Data entries:

◇ ◇ ◇ ◇ ◇ ◇ ◇

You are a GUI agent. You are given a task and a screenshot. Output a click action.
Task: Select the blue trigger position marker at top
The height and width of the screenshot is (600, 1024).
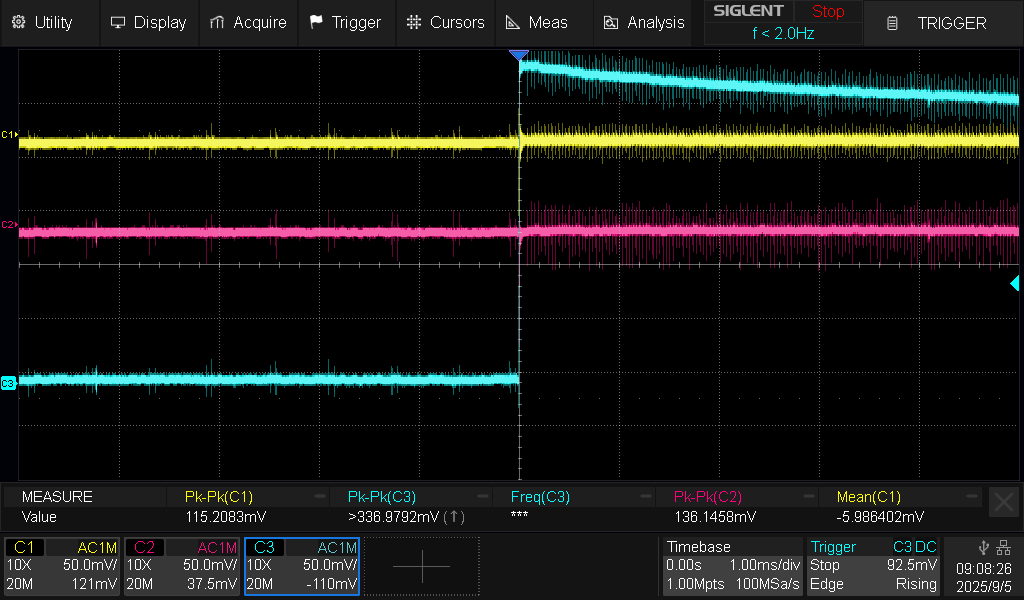tap(518, 56)
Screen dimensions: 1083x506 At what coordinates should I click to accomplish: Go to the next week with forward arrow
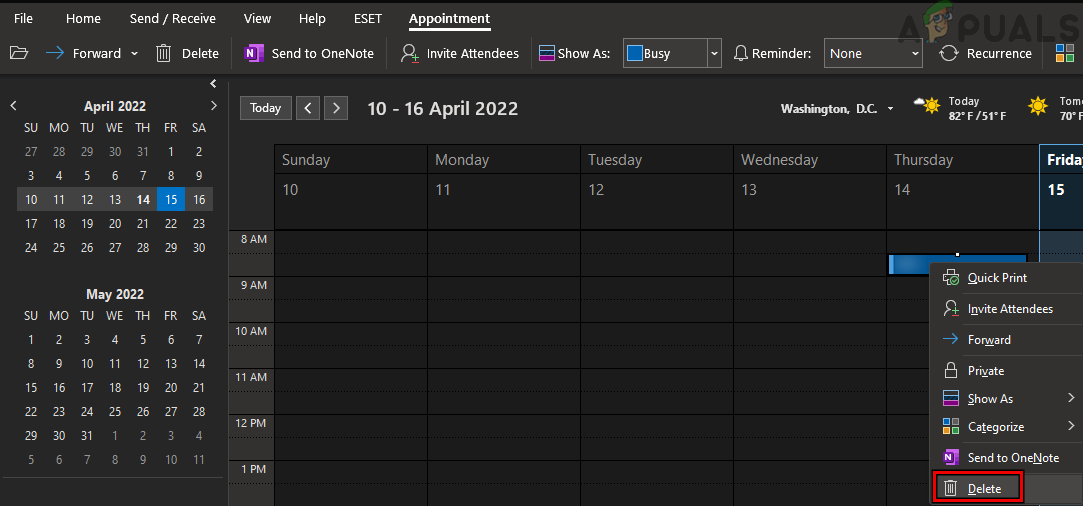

◇ ◇ ◇ ◇ ◇ ◇ ◇

Instructions to follow: Every line above must appear in the answer unchanged, and no picture may appear in it.

Reply to the task:
You are a GUI agent. You are given a task and a screenshot. Output a click action.
Task: Select the blue trigger position marker at top
The height and width of the screenshot is (600, 1024).
tap(518, 56)
Screen dimensions: 1083x506 At what coordinates should I click to accomplish: Go to the next week with forward arrow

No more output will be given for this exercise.